* PROBLEM A: Set down the passage of the Drill 1.11.0 release notes starting at "This release of" and ending at "for ANSI_QUOTES. (DRILL-3510)".
* PROBLEM B:
Using the Drill 1.11.0 release notes, answer these questions:
(i) On what date was the release made?
(ii) Which issue number accompanies spill to disk for the hash aggregate operator?
(iii) For what kind of files does the release add format plugin support?

* PROVIDED TEXT:
════════════════

Apache Drill 1.11.0 Release Notes

Release date: July 31, 2017

Today, we’re happy to announce the availability of Drill 1.11.0. You can download it here.

New Features and Improvements

This release of Drill provides the following new features and improvements:

  • Cryptography-related functions. (DRILL-5634)
  • Spill to disk for the hash aggregate operator. (DRILL-5457)
  • Format plugin support for PCAP files. (DRILL-5432)
  • Ability to change the HDFS block Size for Parquet files. (DRILL-5379)
  • Ability to store query profiles in memory. (DRILL-5481)
  • Configurable CTAS directory and file permissions option. (DRILL-5391)
  • Support for network encryption. (DRILL-4335)
  • Relative paths stored in the metadata file. (DRILL-3867)
  • Support for ANSI_QUOTES. (DRILL-3510)

════════════════

* DATA LINES:
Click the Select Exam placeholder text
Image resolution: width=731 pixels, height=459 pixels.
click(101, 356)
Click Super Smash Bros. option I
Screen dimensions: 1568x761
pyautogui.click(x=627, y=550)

════════════════

* SOLUTION A:
This release of Drill provides the following new features and improvements:

  • Cryptography-related functions. (DRILL-5634)
  • Spill to disk for the hash aggregate operator. (DRILL-5457)
  • Format plugin support for PCAP files. (DRILL-5432)
  • Ability to change the HDFS block Size for Parquet files. (DRILL-5379)
  • Ability to store query profiles in memory. (DRILL-5481)
  • Configurable CTAS directory and file permissions option. (DRILL-5391)
  • Support for network encryption. (DRILL-4335)
  • Relative paths stored in the metadata file. (DRILL-3867)
  • Support for ANSI_QUOTES. (DRILL-3510)

* SOLUTION B:
(i) July 31, 2017
(ii) DRILL-5457
(iii) PCAP files